In Gyngell p.75 ("Armorers Marks", 1959), listed as a 16th c Milanese swordmakers mark c.1600.
This of course does not limit to sword makers as armorers handled all forms of weaponry, and as earlier noted, this marking may well simply apply to some sort of guild representation or simply be intended as to quality etc.

The snake symbol as I earlier noted was from Milanese heraldry in the city arms and derives from such a device from Constantinople in 11th c. becoming adopted in Milan as the 'biscione' (grass snake?) as a heraldic charge.
By 16th century, the Sforza dynasty had the allegoric device in their arms.

These stylized and simpler versions of the snake seem to have been used in variation rather in the manner of the 'Passau wolf', or the 'sickle marks' og Genoa, but are by no means apparently as ubiquitous.

In "European Makers of Edged Weapons, Their Marks" Staffan Kinman, 2015, p.106 this very snake mark (from Gyngell) is shown attributed to the famed Ferara brothers, of Belluno. That city was under Milanese jurisdiction then.

In the entry with similar date markings on the barrel, 1581 and 1583 it is noted by the mark the barrel was by Georg LAMPL (?) of Graz (Styria).
In Styrian references I can only find a George LINL working 1577-1608.

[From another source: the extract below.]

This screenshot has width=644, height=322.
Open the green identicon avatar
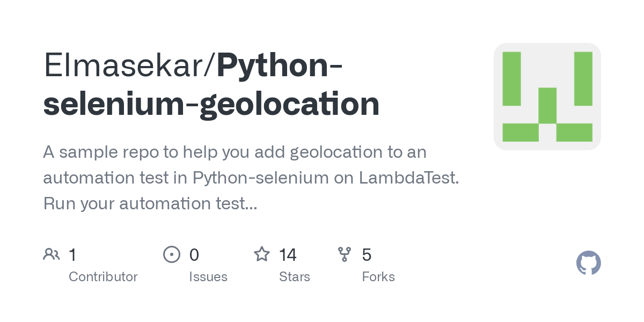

It would seem that guns from various provenance were stored in the Styrian armory at Graz (built 1642-1645) in remarkable quantity. This would seem to impair my earlier suggestion that perhaps these dates added to the barrels were added at the Styrian armory.....UNLESS these were applied later of course as they entered the armory.

While the Milanese snake mark noted here with the Gyngell entry as well as the Kinman, both to swordsmiths are with the serpent straight.......and the example in discussion has a coiled tail, this may suggest an armorer perhaps indeed in Graz, using his interpretation of the snake as a quality indicator. This would be in the same manner that Styrian blade makers so often used the so called "Genoan' sickle marks. or Solingen used the Passau wolf.